INPUT DATA:

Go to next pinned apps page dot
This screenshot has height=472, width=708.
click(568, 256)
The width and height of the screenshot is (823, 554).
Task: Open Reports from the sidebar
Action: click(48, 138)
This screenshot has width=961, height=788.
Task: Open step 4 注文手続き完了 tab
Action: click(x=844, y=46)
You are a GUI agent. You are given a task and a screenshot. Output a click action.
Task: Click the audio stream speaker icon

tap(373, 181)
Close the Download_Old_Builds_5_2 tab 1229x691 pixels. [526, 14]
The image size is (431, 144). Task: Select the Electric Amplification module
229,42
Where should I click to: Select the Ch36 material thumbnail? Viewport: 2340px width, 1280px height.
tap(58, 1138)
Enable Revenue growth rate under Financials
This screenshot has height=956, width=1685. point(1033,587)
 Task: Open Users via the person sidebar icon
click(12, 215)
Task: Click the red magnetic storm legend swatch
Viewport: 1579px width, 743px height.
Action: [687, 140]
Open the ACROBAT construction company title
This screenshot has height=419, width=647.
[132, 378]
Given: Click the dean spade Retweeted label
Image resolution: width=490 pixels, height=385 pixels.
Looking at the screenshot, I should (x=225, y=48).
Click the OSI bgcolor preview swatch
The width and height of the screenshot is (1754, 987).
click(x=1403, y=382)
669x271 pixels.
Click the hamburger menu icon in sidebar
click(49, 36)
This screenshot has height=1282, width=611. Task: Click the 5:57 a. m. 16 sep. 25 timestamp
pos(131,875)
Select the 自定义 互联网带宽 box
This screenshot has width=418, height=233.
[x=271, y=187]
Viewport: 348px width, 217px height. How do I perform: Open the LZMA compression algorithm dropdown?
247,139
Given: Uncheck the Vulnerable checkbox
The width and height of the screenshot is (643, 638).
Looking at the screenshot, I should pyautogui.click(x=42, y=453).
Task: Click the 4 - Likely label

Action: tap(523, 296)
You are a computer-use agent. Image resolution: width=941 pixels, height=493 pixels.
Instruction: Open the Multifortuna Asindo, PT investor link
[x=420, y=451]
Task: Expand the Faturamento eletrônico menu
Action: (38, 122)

WRITTEN PROBLEM: Recast every line of the records above as a numbered list, omitting the blank lines.

SOLUTION:
1. Go to next pinned apps page dot
2. This screenshot has height=472, width=708.
3. click(568, 256)
4. The width and height of the screenshot is (823, 554).
5. Task: Open Reports from the sidebar
6. Action: click(48, 138)
7. This screenshot has width=961, height=788.
8. Task: Open step 4 注文手続き完了 tab
9. Action: click(x=844, y=46)
10. You are a GUI agent. You are given a task and a screenshot. Output a click action.
11. Task: Click the audio stream speaker icon
12. tap(373, 181)
13. Close the Download_Old_Builds_5_2 tab 1229x691 pixels. [526, 14]
14. The image size is (431, 144). Task: Select the Electric Amplification module
15. 229,42
16. Where should I click to: Select the Ch36 material thumbnail? Viewport: 2340px width, 1280px height.
17. tap(58, 1138)
18. Enable Revenue growth rate under Financials
19. This screenshot has height=956, width=1685. point(1033,587)
20.  Task: Open Users via the person sidebar icon
21. click(12, 215)
22. Task: Click the red magnetic storm legend swatch
23. Viewport: 1579px width, 743px height.
24. Action: [687, 140]
25. Open the ACROBAT construction company title
26. This screenshot has height=419, width=647.
27. [132, 378]
28. Given: Click the dean spade Retweeted label
29. Image resolution: width=490 pixels, height=385 pixels.
30. Looking at the screenshot, I should (x=225, y=48).
31. Click the OSI bgcolor preview swatch
32. The width and height of the screenshot is (1754, 987).
33. click(x=1403, y=382)
34. 669x271 pixels.
35. Click the hamburger menu icon in sidebar
36. click(49, 36)
37. This screenshot has height=1282, width=611. Task: Click the 5:57 a. m. 16 sep. 25 timestamp
38. pos(131,875)
39. Select the 自定义 互联网带宽 box
40. This screenshot has width=418, height=233.
41. [x=271, y=187]
42. Viewport: 348px width, 217px height. How do I perform: Open the LZMA compression algorithm dropdown?
43. 247,139
44. Given: Uncheck the Vulnerable checkbox
45. The width and height of the screenshot is (643, 638).
46. Looking at the screenshot, I should pyautogui.click(x=42, y=453).
47. Task: Click the 4 - Likely label
48. Action: tap(523, 296)
49. You are a computer-use agent. Image resolution: width=941 pixels, height=493 pixels.
50. Instruction: Open the Multifortuna Asindo, PT investor link
51. [x=420, y=451]
52. Task: Expand the Faturamento eletrônico menu
53. Action: (38, 122)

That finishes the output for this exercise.